コットンとはデニムを織る糸の原材料となる綿のこと。熱帯、亜熱帯に位置する80ヶ国以上で生産されており、初めて栽培されたのは4000年前のインドとされている。花が枯れた後にできる実が熟して白いわたが出てくるが、これがコットンボールと呼ばれる綿花。この綿花から種子を取り除いたモノが原綿として集められ、紡績工場で糸へと加工される。
コインポケットとはフロントの右ポケット部に施された小さなポケットのこと。当初は懐中時計を収納するために考案されたためウォッチポケットと呼ばれていたがリストウォッチの普及と共にコインポケットと呼び名が変わった。ジーンズの原型であるリーバイスの501では1890年にウォッチポケット、1905年にバックポケットをふたつにすつろいう順番で5ポケットスタイルが完成された。
コアヤーンとはポリエステル糸の使用はジーンズの強度を増したが、インディゴとの馴染みの部分では綿糸にはかなわない。そこで開発されたのがコアヤーン。これは糸の表面に綿糸、芯の部分にポリエステルフィラメントを使用するという画期的な手法。ストーンウォッシュなどの洗い加工の発達が生んだ糸といえる。
オフセットセンターループとはヒップライン中央のダブルステッチ縫製部を避けてつけられた最後部のベルトループのこと。生地が重なり厚地になった部分を避けて縫製することで生産効率化を目指した仕様とも言われる。縫製技術の発達により現在では、ヴィンテージ・タイプ以外のジーンズでは見ることのできない仕様。
インターロックとは両耳付きの割縫い、片耳付きの割縫い、そして耳なしの割縫いの次に生まれた縫製仕様。生地を合わせ縫いし生地端を割らずに、かがり縫いする方法で、広幅デニムの普及と共に大量生産を可能にした縫製方法。

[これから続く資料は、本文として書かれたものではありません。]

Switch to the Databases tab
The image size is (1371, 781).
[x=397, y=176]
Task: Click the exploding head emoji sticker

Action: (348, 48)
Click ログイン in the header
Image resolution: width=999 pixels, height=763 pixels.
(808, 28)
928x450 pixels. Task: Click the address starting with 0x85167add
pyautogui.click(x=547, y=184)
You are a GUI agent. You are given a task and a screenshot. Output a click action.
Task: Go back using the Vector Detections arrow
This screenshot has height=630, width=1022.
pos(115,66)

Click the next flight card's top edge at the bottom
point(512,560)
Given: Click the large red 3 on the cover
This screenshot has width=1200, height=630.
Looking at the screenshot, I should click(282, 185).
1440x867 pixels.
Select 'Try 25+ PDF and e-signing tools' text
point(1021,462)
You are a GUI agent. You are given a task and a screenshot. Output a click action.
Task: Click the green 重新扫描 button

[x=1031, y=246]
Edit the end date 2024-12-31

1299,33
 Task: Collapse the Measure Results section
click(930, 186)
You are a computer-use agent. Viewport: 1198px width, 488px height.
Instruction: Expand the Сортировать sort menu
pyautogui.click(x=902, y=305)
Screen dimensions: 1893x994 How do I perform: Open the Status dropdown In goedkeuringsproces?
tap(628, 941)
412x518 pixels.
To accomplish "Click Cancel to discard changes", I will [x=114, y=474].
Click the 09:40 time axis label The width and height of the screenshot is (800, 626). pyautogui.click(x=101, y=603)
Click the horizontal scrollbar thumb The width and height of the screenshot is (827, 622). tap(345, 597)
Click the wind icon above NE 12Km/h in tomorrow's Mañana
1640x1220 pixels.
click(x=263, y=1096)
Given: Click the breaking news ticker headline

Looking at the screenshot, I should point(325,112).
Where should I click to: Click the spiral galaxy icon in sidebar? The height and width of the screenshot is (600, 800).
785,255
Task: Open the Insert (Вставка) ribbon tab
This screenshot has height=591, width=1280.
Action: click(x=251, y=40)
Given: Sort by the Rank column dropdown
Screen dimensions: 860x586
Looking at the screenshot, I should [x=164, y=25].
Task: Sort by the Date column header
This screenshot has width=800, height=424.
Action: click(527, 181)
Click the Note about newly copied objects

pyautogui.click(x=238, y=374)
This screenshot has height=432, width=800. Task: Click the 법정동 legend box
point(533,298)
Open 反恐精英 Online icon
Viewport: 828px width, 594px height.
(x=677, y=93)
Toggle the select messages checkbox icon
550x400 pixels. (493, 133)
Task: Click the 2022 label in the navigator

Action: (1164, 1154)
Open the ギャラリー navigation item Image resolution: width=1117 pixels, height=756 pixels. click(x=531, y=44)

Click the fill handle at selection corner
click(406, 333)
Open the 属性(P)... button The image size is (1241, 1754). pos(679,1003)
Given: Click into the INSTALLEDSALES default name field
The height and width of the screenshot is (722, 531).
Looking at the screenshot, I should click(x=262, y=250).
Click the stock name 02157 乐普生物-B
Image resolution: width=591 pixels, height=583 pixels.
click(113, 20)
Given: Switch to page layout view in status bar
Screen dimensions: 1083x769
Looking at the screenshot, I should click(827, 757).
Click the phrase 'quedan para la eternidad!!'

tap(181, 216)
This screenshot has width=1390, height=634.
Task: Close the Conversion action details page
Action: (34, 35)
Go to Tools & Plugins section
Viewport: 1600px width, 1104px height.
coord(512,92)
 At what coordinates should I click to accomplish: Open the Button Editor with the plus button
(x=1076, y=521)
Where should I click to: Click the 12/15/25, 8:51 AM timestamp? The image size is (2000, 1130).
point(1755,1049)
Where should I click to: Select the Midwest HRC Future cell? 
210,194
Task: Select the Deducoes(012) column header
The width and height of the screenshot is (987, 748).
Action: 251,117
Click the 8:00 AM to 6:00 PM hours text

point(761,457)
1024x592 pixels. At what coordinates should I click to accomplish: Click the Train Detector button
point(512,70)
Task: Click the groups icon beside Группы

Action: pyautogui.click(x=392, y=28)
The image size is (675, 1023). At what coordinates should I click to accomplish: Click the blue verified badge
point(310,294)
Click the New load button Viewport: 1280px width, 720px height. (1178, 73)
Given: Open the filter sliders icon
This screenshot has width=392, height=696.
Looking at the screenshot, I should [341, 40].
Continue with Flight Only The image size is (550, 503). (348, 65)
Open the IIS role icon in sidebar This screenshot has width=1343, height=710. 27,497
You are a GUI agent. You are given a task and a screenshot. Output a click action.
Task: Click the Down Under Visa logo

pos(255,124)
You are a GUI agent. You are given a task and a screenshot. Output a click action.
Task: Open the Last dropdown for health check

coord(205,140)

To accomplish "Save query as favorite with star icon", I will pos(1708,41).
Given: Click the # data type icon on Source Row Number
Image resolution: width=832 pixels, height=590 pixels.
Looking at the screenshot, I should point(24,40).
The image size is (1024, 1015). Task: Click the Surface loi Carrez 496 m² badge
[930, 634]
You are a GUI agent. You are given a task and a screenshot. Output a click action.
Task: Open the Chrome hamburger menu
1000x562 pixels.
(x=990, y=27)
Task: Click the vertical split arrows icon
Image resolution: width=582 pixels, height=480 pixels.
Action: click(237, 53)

アーキュエイトステッチとは本来はバックポケットの補強布を縫い付けるためにリーバイスが考案した弓形のステッチング。当て布が不要になってからも類似品と差別化するために残されたディテールで、1943年に商標権を取得。
アタリとはジーンズの場合、こすれて白くなった部分、または白くこすれた部分と濃く残った部分のコントラストをいう。裾やアウトシームに出やすい。アタリの解釈は人によって違う。繊維業界から古着業界まで幅広く使われている。